__YOUR TASK__:
For the entries below, how many lines contain the word "computer"? Reply with the number and nothing else.

__EXTRACTED RECORDS__:
>>>>
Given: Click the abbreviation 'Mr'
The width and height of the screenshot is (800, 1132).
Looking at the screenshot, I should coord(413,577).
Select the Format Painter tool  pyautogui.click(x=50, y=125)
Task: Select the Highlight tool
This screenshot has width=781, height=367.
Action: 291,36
<<<<
>>>>
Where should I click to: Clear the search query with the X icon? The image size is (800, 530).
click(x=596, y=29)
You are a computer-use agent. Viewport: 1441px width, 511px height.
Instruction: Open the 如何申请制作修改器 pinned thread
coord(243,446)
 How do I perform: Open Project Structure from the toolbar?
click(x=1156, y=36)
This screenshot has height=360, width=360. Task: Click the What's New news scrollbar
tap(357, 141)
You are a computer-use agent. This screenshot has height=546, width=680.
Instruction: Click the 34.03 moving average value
<<<<
>>>>
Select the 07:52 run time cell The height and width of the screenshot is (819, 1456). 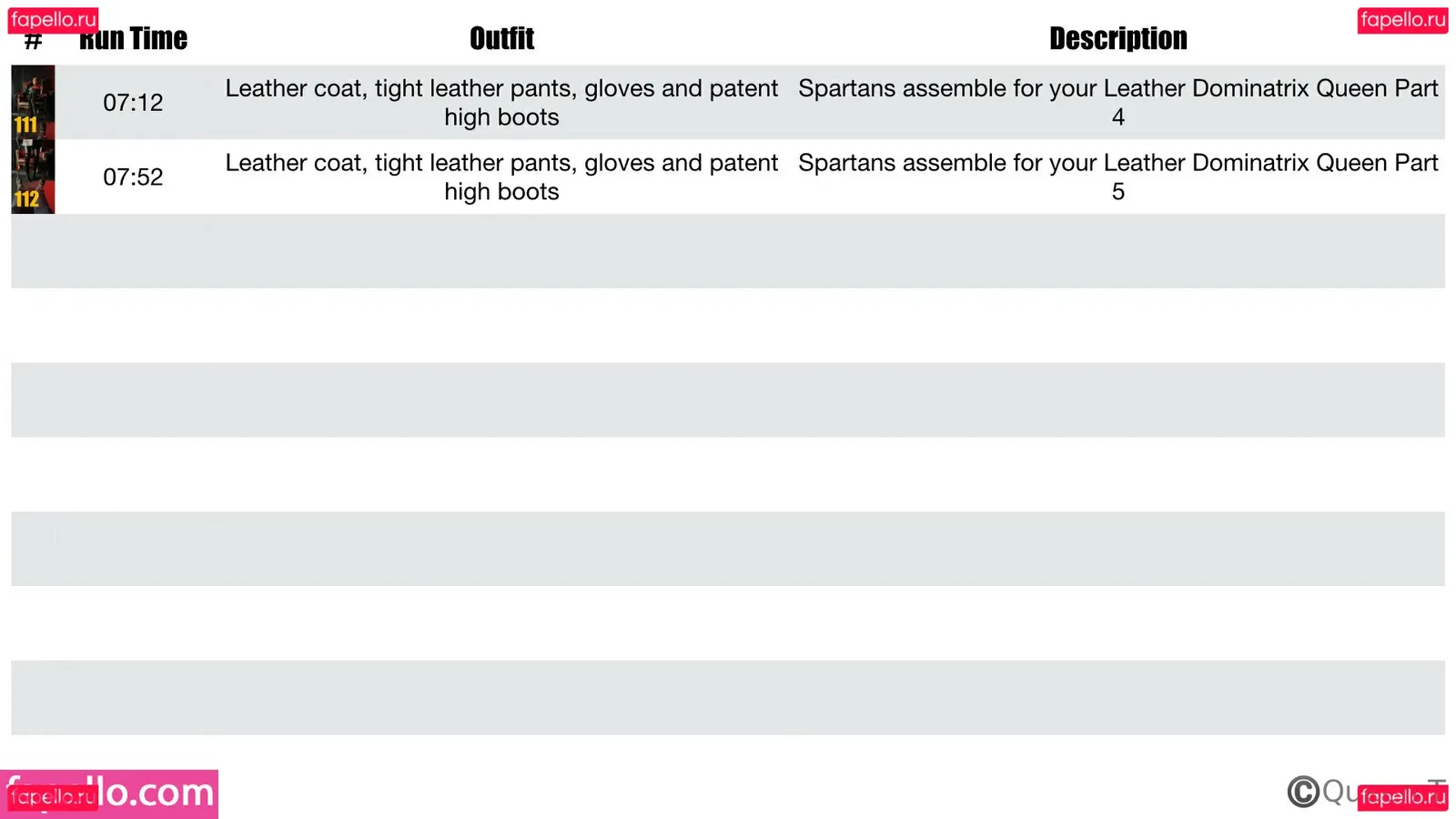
<<<<
__RESULT FOR THIS TASK__:
2